FERMI-ML: A Flexible and Resource-Efficient Memory-In-Situ SRAM Macro for TinyML acceleration
This addresses the problem of energy and area constraints for TinyML acceleration in AIoT devices, presenting an incremental improvement with specific hardware optimizations.
The paper tackled the need for low-power and area-efficient memory architectures for TinyML inference on AIoT devices by proposing FERMI-ML, a flexible and resource-efficient memory-in-situ SRAM macro, achieving a throughput of 1.93 TOPS and energy efficiency of 364 TOPS/W while maintaining over 97.5% Quality-of-Result on InceptionV4 and ResNet-18.

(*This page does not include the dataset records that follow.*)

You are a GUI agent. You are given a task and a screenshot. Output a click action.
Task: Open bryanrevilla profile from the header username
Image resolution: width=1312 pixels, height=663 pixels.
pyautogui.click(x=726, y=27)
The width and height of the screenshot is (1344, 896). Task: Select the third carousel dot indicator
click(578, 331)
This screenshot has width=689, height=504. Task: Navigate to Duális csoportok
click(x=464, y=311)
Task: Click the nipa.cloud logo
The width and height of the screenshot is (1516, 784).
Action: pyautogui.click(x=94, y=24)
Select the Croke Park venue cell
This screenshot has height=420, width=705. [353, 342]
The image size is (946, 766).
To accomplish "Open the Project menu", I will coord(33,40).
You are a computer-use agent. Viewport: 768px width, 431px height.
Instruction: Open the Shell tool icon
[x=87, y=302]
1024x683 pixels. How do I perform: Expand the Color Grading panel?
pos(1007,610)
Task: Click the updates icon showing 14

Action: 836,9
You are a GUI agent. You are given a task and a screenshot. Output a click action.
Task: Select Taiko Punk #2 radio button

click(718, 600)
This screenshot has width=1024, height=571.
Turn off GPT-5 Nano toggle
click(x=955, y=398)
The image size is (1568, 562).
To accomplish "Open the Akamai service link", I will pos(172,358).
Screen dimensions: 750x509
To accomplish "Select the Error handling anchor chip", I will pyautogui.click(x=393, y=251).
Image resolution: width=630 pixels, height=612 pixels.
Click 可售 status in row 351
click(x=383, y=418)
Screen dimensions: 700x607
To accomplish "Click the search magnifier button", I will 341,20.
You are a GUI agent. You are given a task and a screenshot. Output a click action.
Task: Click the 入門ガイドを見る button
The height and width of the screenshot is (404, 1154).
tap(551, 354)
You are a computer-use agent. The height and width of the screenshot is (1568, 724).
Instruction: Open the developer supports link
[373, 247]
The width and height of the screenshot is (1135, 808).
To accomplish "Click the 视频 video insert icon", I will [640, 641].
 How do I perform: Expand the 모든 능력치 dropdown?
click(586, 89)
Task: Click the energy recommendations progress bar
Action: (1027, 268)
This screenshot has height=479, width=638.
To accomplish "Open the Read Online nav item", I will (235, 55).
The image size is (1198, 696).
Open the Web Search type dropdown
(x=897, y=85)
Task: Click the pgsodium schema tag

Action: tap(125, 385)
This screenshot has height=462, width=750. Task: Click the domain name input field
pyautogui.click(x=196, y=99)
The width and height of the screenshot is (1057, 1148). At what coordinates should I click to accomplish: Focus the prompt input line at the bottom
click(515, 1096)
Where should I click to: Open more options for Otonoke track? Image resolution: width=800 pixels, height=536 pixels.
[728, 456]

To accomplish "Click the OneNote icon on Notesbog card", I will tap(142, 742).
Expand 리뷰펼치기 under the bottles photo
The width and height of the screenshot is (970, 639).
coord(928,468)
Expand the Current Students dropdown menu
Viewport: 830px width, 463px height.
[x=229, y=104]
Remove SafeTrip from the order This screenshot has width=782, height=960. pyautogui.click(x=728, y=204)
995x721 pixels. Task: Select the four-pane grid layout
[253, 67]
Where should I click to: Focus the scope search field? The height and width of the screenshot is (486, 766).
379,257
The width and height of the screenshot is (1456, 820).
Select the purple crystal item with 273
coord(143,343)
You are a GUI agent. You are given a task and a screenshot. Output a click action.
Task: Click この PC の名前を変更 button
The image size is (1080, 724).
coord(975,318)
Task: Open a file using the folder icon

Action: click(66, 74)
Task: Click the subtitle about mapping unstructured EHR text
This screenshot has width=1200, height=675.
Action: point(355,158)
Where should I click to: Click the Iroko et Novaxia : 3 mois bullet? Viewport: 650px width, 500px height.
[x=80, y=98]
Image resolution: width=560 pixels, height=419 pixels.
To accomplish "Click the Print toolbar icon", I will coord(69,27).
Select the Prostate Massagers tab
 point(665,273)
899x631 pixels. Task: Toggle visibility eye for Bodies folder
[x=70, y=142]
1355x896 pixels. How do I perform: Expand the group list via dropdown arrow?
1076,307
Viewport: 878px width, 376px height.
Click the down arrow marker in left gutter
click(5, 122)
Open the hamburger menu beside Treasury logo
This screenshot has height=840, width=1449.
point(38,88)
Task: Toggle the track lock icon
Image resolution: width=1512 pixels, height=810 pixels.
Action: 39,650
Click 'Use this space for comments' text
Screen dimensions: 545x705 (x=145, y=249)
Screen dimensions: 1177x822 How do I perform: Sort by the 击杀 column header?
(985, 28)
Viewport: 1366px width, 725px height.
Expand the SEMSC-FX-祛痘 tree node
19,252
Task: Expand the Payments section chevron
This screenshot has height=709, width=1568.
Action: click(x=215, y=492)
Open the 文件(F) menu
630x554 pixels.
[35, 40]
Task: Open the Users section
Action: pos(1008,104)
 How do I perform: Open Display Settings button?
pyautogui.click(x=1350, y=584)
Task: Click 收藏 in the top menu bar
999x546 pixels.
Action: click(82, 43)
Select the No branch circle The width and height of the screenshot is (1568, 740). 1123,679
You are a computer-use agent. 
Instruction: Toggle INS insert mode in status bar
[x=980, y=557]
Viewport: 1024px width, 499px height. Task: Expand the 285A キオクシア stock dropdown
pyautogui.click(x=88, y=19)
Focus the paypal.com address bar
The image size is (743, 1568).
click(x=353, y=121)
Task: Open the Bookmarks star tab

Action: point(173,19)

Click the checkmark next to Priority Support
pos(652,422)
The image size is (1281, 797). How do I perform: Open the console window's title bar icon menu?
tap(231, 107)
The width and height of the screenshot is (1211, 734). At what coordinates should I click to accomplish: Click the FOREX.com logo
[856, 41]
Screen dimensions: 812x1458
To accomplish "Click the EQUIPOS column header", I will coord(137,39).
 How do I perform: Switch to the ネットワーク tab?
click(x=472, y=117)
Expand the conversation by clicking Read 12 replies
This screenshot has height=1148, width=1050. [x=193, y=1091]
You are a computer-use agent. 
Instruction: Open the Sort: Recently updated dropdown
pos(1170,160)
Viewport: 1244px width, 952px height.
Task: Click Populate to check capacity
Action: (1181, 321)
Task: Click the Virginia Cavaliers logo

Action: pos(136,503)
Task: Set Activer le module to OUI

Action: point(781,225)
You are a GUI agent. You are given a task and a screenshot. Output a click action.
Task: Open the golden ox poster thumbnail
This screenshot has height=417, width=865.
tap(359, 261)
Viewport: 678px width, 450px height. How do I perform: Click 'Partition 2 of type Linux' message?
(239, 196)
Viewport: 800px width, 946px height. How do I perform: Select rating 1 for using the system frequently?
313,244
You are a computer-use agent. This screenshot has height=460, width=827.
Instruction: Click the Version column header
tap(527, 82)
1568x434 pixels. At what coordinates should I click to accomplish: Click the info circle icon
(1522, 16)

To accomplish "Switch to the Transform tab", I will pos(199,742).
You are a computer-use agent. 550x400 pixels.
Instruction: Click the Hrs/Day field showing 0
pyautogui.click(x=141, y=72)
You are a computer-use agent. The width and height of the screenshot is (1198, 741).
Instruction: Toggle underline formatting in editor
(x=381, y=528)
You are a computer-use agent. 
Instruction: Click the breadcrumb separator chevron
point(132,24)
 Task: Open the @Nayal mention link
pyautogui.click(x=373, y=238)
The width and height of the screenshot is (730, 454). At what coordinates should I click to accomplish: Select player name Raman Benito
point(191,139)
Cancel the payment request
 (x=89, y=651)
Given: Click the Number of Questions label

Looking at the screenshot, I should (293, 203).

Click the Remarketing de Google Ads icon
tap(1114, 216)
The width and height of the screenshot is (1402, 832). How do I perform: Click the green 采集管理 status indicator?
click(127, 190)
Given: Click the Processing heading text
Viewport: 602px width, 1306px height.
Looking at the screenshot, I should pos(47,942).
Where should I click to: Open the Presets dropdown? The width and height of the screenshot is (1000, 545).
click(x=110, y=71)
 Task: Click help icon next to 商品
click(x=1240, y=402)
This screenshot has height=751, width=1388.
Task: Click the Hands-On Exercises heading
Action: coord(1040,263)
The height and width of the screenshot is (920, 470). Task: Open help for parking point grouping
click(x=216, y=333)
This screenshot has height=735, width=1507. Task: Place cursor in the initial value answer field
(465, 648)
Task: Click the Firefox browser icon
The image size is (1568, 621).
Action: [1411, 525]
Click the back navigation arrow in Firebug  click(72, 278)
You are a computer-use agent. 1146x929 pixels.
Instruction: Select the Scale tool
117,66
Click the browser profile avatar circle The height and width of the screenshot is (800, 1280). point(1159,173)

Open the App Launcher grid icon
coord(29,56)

The growing demand for low-power and area-efficient TinyML inference on AIoT devices necessitates memory architectures that minimise data movement while sustaining high computational efficiency. This paper presents FERMI-ML, a Flexible and Resource-Efficient Memory-In-Situ (MIS) SRAM macro designed for TinyML acceleration. The proposed 9T XNOR-based RX9T bit-cell integrates a 5T storage cell with a 4T XNOR compute unit, enabling variable-precision MAC and CAM operations within the same array. A 22-transistor (C22T) compressor-tree-based accumulator facilitates logarithmic 1-64-bit MAC computation with reduced delay and power compared to conventional adder trees. The 4 KB macro achieves dual functionality for in-situ computation and CAM-based lookup operations, supporting Posit-4 or FP-4 precision. Post-layout results at 65 nm show operation at 350 MHz with 0.9 V, delivering a throughput of 1.93 TOPS and an energy efficiency of 364 TOPS/W, while maintaining a Quality-of-Result (QoR) above 97.5% with InceptionV4 and ResNet-18. FERMI-ML thus demonstrates a compact, reconfigurable, and energy-aware digital Memory-In-Situ macro capable of supporting mixed-precision TinyML workloads.